DINOv2

This page describes how to use DINOv2 models with LightlyTrain.

DINOv2 models are Vision Transformers (ViTs) pretrained by Meta using the DINOv2 self-supervised learning method on large image datasets. They serve as high-quality feature extractors and strong backbones for downstream tasks such as object detection, segmentation, and image classification.

Note

DINOv2 models are released under the Apache 2.0 license.

Pretrain and Fine-tune a DINOv2 Model

Pretrain

DINOv2 models can be pretrained from scratch or starting from Meta’s pretrained weights using the DINOv2 method. Below we provide the minimum scripts using dinov2/vitb14 as an example:

import lightly_train

if __name__ == "__main__":
    lightly_train.pretrain(
        out="out/my_experiment",                # Output directory.
        data="my_data_dir",                     # Directory with images.
        model="dinov2/vitb14",                  # Pass the DINOv2 model.
        method="dinov2",                        # Use the DINOv2 pretraining method.
    )
lightly-train pretrain out="out/my_experiment" data="my_data_dir" model="dinov2/vitb14" method="dinov2"

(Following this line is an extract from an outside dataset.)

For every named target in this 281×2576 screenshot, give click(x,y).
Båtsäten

See DINOv2 method for more details on the pretraining method and its configuration options.

Fine-tune

After pretraining, the exported DINOv2 backbone can be loaded into downstream task models via the backbone_weights argument. Refer to the following pages for fine-tuning instructions and example code:

Supported Models

Pretrained Models

The following models are pretrained by Meta and loaded automatically when used.

  • dinov2/vits14

  • dinov2/vitb14

  • dinov2/vitl14

  • dinov2/vitg14

Not Pretrained Models

The following models start from random initialization and are useful when pretraining from scratch with the DINOv2 method on a custom dataset without starting from Meta’s weights.

  • dinov2/vits14-notpretrained

  • dinov2/vitb14-notpretrained

  • dinov2/vitl14-notpretrained

  • dinov2/vitg14-notpretrained